## [Exercise]
For every line in the data below, check for the word "will", then state how many lines have it. Answer with the number only.

┄┄┄┄┄┄┄┄┄┄

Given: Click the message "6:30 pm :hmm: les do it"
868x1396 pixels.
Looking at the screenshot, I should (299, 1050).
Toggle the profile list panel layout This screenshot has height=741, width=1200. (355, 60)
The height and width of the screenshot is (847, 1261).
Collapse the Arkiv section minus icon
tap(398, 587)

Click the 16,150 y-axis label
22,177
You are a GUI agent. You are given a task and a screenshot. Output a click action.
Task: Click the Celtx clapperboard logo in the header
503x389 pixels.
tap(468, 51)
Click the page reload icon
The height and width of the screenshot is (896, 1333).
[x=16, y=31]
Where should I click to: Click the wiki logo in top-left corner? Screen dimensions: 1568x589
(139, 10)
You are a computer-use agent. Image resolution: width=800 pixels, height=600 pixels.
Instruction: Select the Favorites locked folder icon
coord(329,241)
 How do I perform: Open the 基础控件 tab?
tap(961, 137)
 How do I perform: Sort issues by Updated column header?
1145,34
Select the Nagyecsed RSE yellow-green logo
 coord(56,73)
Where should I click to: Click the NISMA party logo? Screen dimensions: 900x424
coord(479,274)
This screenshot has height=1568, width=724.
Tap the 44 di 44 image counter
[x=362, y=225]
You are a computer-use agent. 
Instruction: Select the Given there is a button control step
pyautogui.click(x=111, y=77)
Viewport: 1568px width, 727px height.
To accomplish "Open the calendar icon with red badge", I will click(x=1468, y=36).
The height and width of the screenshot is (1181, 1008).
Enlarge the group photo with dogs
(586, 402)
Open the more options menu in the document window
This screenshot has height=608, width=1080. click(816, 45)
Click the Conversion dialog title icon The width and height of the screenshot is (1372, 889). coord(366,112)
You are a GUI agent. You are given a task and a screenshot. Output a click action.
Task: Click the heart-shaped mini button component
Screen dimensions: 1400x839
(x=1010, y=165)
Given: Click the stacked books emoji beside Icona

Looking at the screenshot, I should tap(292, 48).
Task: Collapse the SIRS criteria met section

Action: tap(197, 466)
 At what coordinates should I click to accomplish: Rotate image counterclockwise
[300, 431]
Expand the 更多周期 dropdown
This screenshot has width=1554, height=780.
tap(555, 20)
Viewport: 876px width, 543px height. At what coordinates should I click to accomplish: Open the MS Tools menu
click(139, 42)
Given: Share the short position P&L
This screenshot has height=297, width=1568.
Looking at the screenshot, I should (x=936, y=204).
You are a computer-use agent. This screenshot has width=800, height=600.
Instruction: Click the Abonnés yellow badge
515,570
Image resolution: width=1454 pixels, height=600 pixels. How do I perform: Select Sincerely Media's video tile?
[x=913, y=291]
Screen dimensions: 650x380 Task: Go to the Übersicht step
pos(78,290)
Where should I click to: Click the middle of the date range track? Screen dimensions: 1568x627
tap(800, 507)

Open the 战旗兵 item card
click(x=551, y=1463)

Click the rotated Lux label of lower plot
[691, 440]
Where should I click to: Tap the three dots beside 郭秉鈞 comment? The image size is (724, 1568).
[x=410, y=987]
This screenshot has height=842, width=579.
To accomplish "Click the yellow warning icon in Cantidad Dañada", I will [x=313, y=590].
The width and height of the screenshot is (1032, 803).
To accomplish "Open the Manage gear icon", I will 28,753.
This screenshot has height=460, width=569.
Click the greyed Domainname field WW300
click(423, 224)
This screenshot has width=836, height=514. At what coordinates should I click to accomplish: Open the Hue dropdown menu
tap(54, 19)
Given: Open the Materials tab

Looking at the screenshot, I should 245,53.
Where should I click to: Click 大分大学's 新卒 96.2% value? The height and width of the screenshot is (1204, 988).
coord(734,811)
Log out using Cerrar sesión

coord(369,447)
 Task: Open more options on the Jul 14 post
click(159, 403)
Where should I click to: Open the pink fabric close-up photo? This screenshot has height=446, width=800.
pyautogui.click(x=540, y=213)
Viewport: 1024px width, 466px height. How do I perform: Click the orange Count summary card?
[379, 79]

┄┄┄┄┄┄┄┄┄┄

## [Exercise output]
3